解約通知を出してもテナントが退去しない場合、LTB(Landlord Tenant Board)に仲裁を求めることになります。
賃料の支払いとレシート
テナントは、賃料を期日までに支払う必要があります。もし賃料を支払わない場合、オーナーは解約通知を出すことができます。もしテナントがオーナーに対して、賃料やデポジット等の支払いに関してレシートを求めた場合、オーナーはこれを無料で提供する必要があります。また、現在居住していなくても、解約後12か月以内は同じように求めることができます。
レントデポジットおよびキーデポジット
オーナーは、レントデポジットとして最終月の賃料(Last Month Deposit)、ならびにキーデポジットを契約開始前にテナントに求めることができます。ペットデポジットやダメージデポジットなどのデポジットは強制ではありません。レントデポジットの金額は1か月の家賃分以上を超えてはならず、1か月分あるいは特定期間分(1週間など)のどちらか少ない方の金額とします。テナントはレントデポジットについてオーナーに利息を求めることができます。オーナーがキーデポジットを受け取った場合、退去時にはこれを返却する必要があります。テナントが鍵を紛失した場合には、鍵の実費分のみ請求することができます。
賃料アップ
通常、オーナーは12か月ごとに賃料をアップすることができます。その場合、オーナーはテナントに最低90日前に通知を行う必要があります。賃料アップの金額は、オンタリオ州政府の発表するガイドラインでのパーセンテージ(2023年の場合2.5%)以内としてレントコントロールが定められていますが、次のケースはそのコントロールの適応外となり、オーナーは賃料をそれ以上に上げることが可能です。

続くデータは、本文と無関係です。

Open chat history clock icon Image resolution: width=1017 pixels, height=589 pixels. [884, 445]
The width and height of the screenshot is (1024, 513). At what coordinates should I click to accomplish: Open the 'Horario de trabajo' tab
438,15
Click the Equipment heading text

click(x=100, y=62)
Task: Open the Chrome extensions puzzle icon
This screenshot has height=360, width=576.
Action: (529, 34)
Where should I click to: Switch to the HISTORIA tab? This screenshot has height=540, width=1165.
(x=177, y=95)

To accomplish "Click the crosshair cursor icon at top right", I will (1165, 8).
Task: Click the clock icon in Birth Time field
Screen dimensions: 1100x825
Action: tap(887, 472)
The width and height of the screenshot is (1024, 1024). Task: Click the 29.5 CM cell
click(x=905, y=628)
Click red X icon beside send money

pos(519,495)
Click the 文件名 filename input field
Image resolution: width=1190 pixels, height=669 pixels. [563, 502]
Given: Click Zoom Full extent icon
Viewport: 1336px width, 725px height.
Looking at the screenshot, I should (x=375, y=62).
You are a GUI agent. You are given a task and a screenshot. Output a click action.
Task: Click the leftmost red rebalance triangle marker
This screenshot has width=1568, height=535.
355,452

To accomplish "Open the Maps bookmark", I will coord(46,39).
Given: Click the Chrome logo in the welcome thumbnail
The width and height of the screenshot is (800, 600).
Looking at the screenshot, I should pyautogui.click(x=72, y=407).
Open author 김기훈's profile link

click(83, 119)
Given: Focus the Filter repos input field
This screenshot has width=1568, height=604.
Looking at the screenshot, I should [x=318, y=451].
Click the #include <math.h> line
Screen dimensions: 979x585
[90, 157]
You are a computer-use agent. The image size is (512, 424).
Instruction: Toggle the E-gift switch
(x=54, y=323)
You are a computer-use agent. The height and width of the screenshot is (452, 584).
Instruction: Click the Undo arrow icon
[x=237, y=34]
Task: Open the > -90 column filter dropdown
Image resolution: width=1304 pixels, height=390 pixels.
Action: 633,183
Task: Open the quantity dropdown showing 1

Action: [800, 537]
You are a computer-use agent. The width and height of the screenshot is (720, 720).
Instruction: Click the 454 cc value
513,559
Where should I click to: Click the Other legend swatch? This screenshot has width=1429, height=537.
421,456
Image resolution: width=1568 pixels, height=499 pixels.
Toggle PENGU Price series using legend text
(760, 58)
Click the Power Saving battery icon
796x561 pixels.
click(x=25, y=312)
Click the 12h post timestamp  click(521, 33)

- 2018年11月15日以降に 建てられた新しい建物
- 2018年11月15日以降に完成した既存の建物の中に増築された新しい居住部分
- ベースメントアパートなど、2018年11月15日以降に完成した既存の建物中の別世帯部分
メンテナンス
テナントは借りた部屋について、通常のクリーニングを行う必要があります。また、オーナーは、テナントが部屋に住める状態を保つ必要があります。テナントやテナントのゲストによって過失や不注意により部屋にダメージを与えた場合には、テナントは修理責任を負います(経年劣化による修理は含みません)。オーナーが修理をしてくれない場合、あるいはテナントが修理をしてくれない場合、双方はLandlord Tenant Boardに訴えることができます。
バイタルサービス
オーナーはテナントに対して電気、ガス、水道などのインフラ提供の確保と、部屋を最低20℃以上に保つ必要があります。ただし、テナントが光熱費の支払いを怠りインフラが滞った場合には、オーナー責任を要求することはできません。
部屋への立ち入り
オーナーは主に次の理由等においては24時間以上前通知により部屋に立ち入ることができます。
- 修理の実施
- 部屋の点検
- 買主候補者、保険担当者、モルゲージ担当者による内見
- 不動産エージェントが買主
- 候補者に部屋を見せる場合
オーナーは次の理由等においては、事前通知なしで部屋に立ち入ることができます。
- 緊急時
- テナントが同意した場合
- 賃貸契約にてオーナーによる部屋のクリーニングが 定められた場合
- 次の借主候補者が部屋を内見する場合(内見は午前8時~午後 8時の間、テナントに合理的な内見通知を行った場合)
鍵の交換
オーナー、テナントともに、勝手にカギを交換することはできません。
名義変更、サブリース
テナントはオーナーの同意を得た場合、部屋を名義変更またはサブリースすることができます。
名義変更の場合、新しく住む居住者とオーナーとの契約関係に変更になり、現在のテナントの責任は終了となります。サブリースの場合、一定期間を別の居住者が住むことになりますが、テナントとオーナーの契約関係は変更せず、テナントが継続して責任を負います。サブリースの場合、テナントは自分が支払っている賃料以上の金額やその他の費用をサブリース相手に求めることができません。
その他特に契約書に定められた事項
前述の各項目は基本的な賃貸契約法に定められた内容となります。賃貸契約法に明記されていない事項については、双方がサインした契約書において「Schedule」として定めた条項が有効となりますので、契約時には確認が必要です。
入居中・退去の際にトラブルがないよう、契約内容はしっかり確認し、必要時には双方のこまめなコミュニケーションをはかりましょう!